==== Textblock

Café: zwei Jahre am Markt ohne Gewinn?
Frage
Wir betreiben in ein kleines Café mit fair-gehandeltem Bio-Kaffee, Tee usw. Nach zwei Jahren des Betreibens dieses Unternehmens haben wir es noch nicht geschafft, einen Gewinn zu erzielen. Die Kunden sind größtenteils laut Gästebefragung zu fast zu 100% zufrieden mit dem Angebot. Alle Kosten werden ohne Kredite usw. gedeckt. Wie wir schon herausgefunden haben, ist der Standort in einer kleinen Nebenstraße scheinbar falsch gewählt worden. Es gibt nur wenig Laufkundschaft. Nun möchte ich gern wissen, ob es nach Ihrer Meinung in dieser Situation noch möglich ist, jemals Gewinne zu erzielen, nach zwei Jahren Geschäftsbetrieb?
Antwort
Grundsätzlich ist es zunächst einmal beachtenswert und positiv, dass Sie ganz ohne Kredit auskommen und alle laufenden Kosten (laut Ihren Angaben!) über das Unternehmen bzw. aus Eigenkapital decken können. Das ist schon einmal eine gute Basis - und Sie sind damit weiter wie viele andere neu gegründete Betriebe in dieser Branche!
Gleichwohl genügt das natürlich dauerhaft nicht, da Sie das Café ja nicht nur als "Hobby" betreiben möchten, sondern ein entsprechender Gewinn -> auch im Sinne eines "Unternehmerlohnes" erwirtschaftet werden sollte.
Auf die Distanz und auf Basis der vorliegenden Informationen ist es natürlich nicht ganz so einfach eine pauschale Aussage zur s.g. Tragfähigkeit zu treffen. Grundsätzlich besteht selbstredend auch nach zwei Jahren die Möglichkeit in die Gewinnzone zu kommen - aber Ihr jetziges Konzept sollte auf den "Prüfstand" gestellt werden.
Denn nach zwei Jahren ist die Anlaufzeit auf jeden Fall abgeschlossen und im Ergebnis wird das derzeitiges Konzept auch in Zukunft voraussichtlich nicht besser funktionieren als bisher - heißt, Gewinne sind ohne eine Anpassung des Konzeptes nicht zu erwarten. Daher sollten Sie nunmehr jetzt aktiv an einer neuen Strategie arbeiten.
Zunächst sollte dazu fürwahr betrachtet werden, was die Ursachen des fehlenden Gewinnes sein könnten. Die Ursachen für fehlende Gewinne und mitunter Verluste können natürlich vielfältig sein.
Ihr erster Ansatz - die "Frage nach dem Standort" ist dabei auch immer ein wichtiger Faktor in der Gastronomie und es ist absolut richtig, diesen zu hinterfragen. Dabei gilt es jedoch auch genau abzuwägen - Ihr derzeitiger Standort in einer kleinen Nebenstraße ist jetzt eingeführt - bei den "Stammkunden" bekannt - und es gibt sicher Gründe, warum die Kunden wiederkommen und sich überwiegend positiv äußern - mitunter könnte das auch an den Räumlichkeiten und gerade an dem Standort in der Nebenstraße liegen!?

========
==== Datenzeilen

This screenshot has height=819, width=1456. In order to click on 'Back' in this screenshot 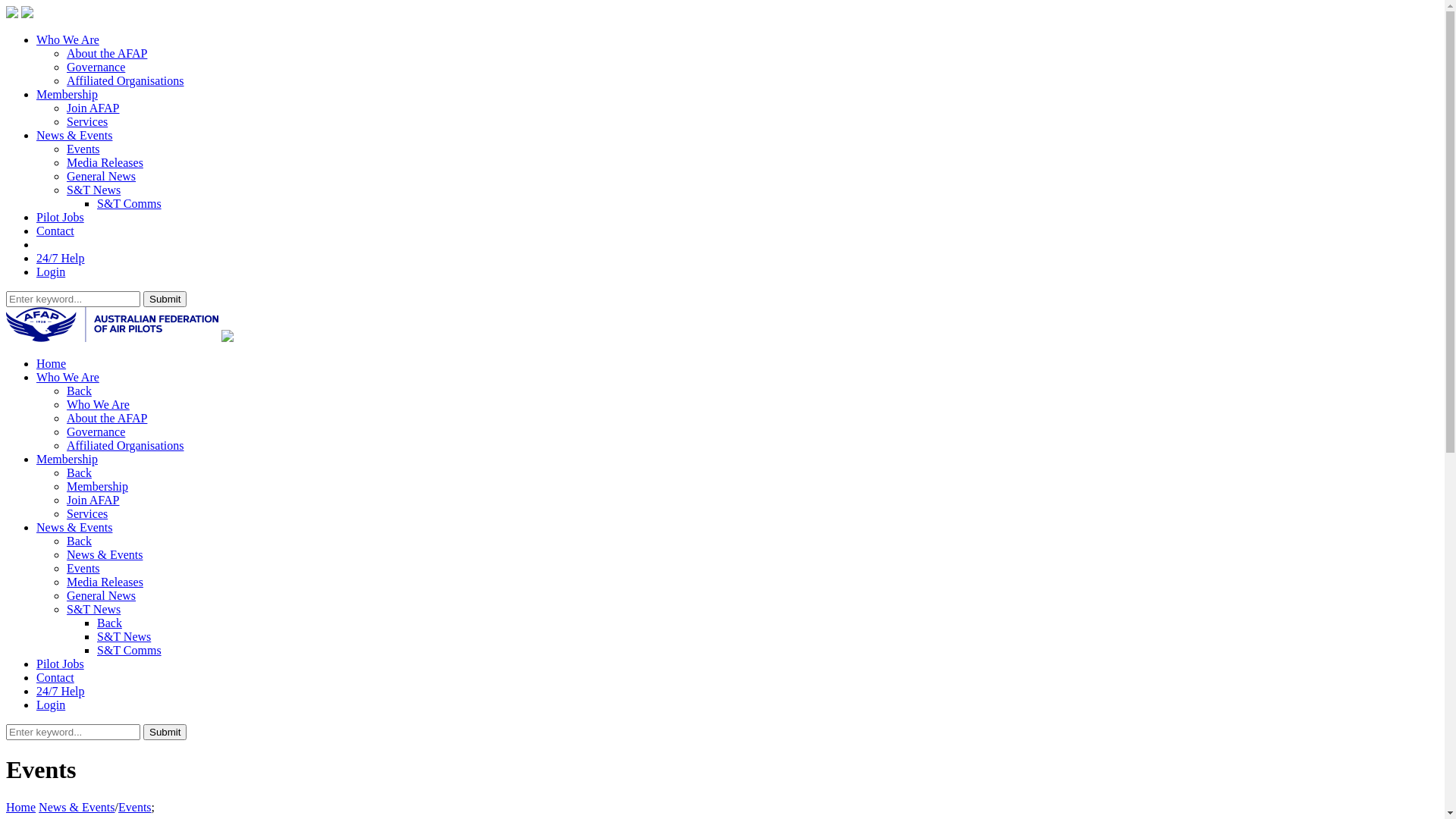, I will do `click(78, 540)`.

========
==== Datenzeilen

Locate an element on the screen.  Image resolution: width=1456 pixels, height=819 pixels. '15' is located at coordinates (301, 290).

========
==== Datenzeilen

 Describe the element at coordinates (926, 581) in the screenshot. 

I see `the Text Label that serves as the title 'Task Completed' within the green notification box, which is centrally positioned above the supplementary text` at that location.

========

### Zu bearbeitende Aufgaben
[a] In welcher Art von Straße liegt das Café laut dem Text über das Café?
[b] Greifen Sie den Text über das Café am Ende auf und setzen Sie ihn fort.
Das Material steht in keinem Zusammenhang mit dem Text über das Café.

### Gelöste Aufgaben
[a] In einer kleinen Nebenstraße.

[b]
Oder ist es der gute Service und das gute Angebot!? und die Stammkunden würden auch mit an einen neuen Standort kommen und ggf. auch minimal mehr bezahlen!?
Diese Frage sollten Sie sich stellen und beantworten.
Daneben ist auch zu betrachten, wie hoch Ihre Mietkosten sind - es ist durchweg naheliegend, dass Sie in der jetzigen Lage eine günstigere Miete zahlen, als an einem "Laufkundschaft-Standort“.
Bei einer Mehrmiete ist genau zu überlegen, ob diese auch durch Mehrkunden - i.S. einer "Laufkundschaft" - ausgeglichen werden kann!
Und es ist zu betrachten, was an einem neuen Standort ggf. neu investiert werden muss - auch das müsste dann mit erwirtschaftet werden.
Wie Sie sehen können, gilt es hier genau zu überlegen und abzuwägen und eine Lösung muss auch nicht zwingend in einem Standortwechsel liegen.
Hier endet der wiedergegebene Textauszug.